John interrupts him. "The last eight digits are to the date Carter died. I need to know what the ones in front of them mean."

Harold studies the numbers again. "Are you sure, Mr. Reese? Sometimes when we are grieving we detect patterns that do not exist or connect to things we desire them to connect to." Harold's voice softens in the way that people use to appease small children and dangerous people. Even though Reese knows he easily falls into the second category, Finch hasn't spoken to him in that tone since he was first recruited.

John narrows his eyes to keep from wincing. "I'm positive, Finch." It's just a gut feeling, but he's never abandoned his gut when something important was at stake ,and for whatever reason the machine was drudging up this painful date, John has an inkling that it's an important one.

"Please, Finch…Harold, I need to know."

Harold adjusts his glasses and nods. "Okay, Mr. Reese." He types 185415 into his computer and initializes a program that synchs and checks for an easily identifiable sequence of numbers and related codes.
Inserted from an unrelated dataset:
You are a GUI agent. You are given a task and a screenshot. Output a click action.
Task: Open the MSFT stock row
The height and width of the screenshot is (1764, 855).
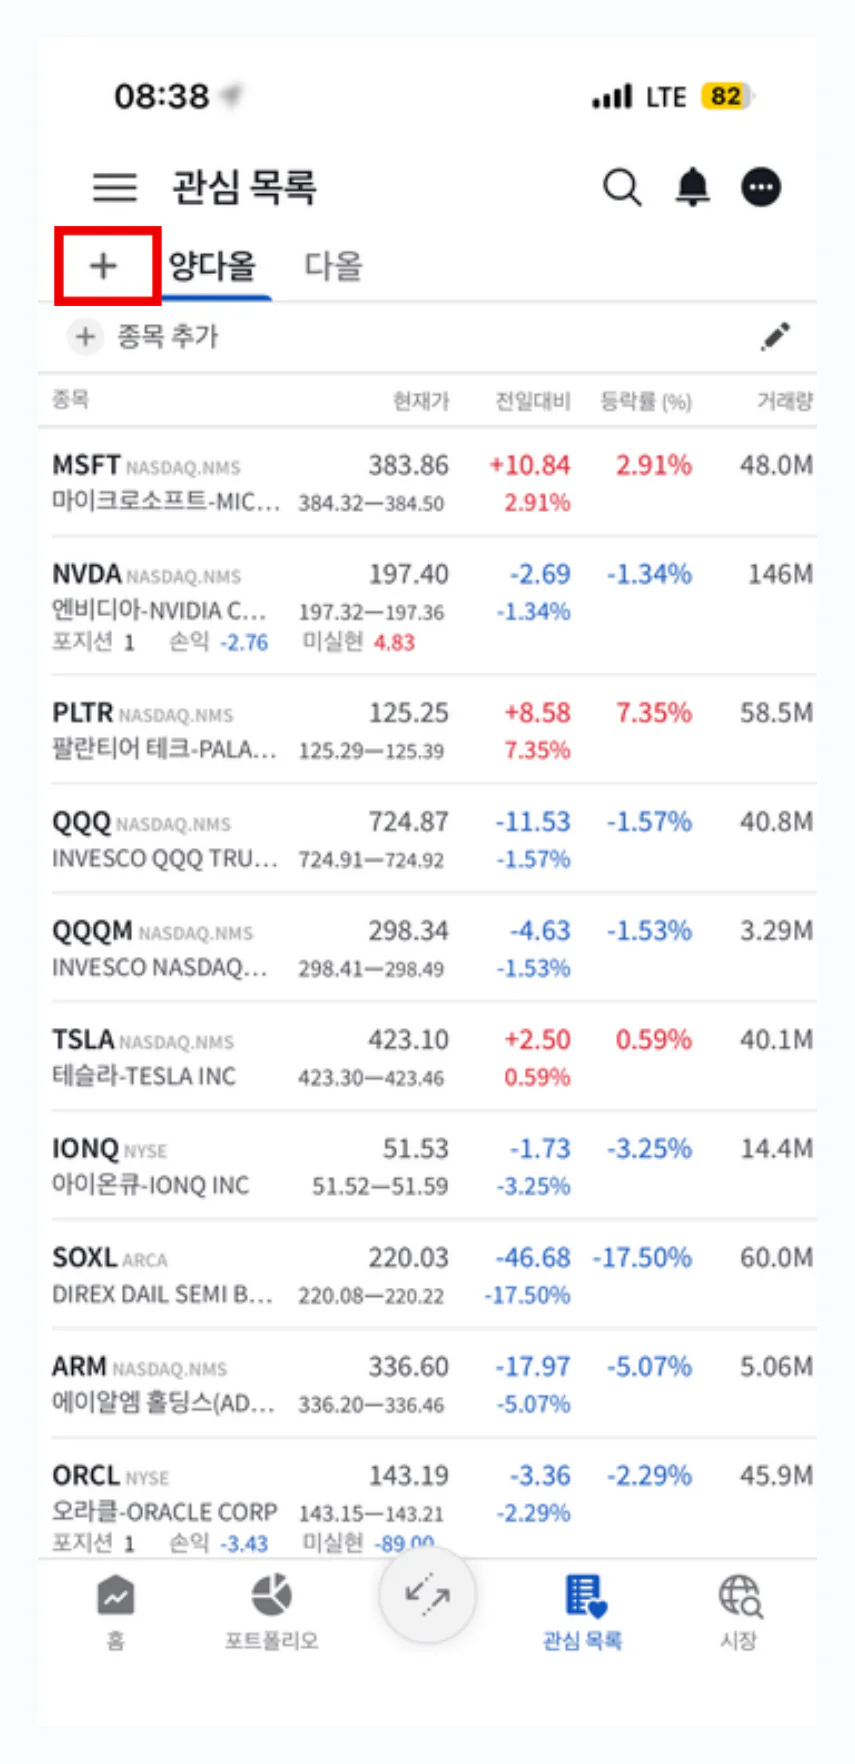point(433,483)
The computer lights up and the numbers flash and morph into words.

Reese leans over Finch's shoulder to read from the screen out loud. "The combination of numbers most likely to relate is from the English language. The most recognizable pattern is the word: REDO."

Reese stands from his bent position and looks at Harold. They are silent.

Harold finally whispers, "Redo 11192013."

With the silence lengthening at the implications, it is not hard for them to hear Root yell, "Repent!"


	3. Chapter 3

Thank you so much to everyone who reviewed and read the previous two chapters. Hoping to get in the swing of things after the holiday season. This is slightly longer because I only wrote a small portion on my cellphone.

* * *

"Are you telling me your machine can alter physics?" Shaw leans in the doorway of Finch's temporary office with her arms crossed.

Finch adjusts his glasses and looks at her. "Time travel does not necessarily alter physics, Ms. Shaw. There are theories, though mostly untested, that time travel may be possible and may work within the confines of what we know. They are not all popular theories, but a machine capable of detecting patterns of violence was also outside of the natural realm only decades ago. What is often science fiction becomes science fact."

"You said 'mostly untested'," John says.

"Yes, Mr. Reese. There are always people attempting to confirm their hypotheses. It's what makes the vast world of science so intriguing."

"So someone may have tested a running model and your machine picked it up?"

Finch shifts. He doesn't like humanizing the machine. He doesn't like the idea that his creation, the very same one that acts like a petulant child sometimes, may override his directive to remove its memory. He doesn't like that it not only collects data, but that it also _learns_.

"I do not know."

"But I bet there is someone who does," Reese says. His head inclines in the direction of their captive.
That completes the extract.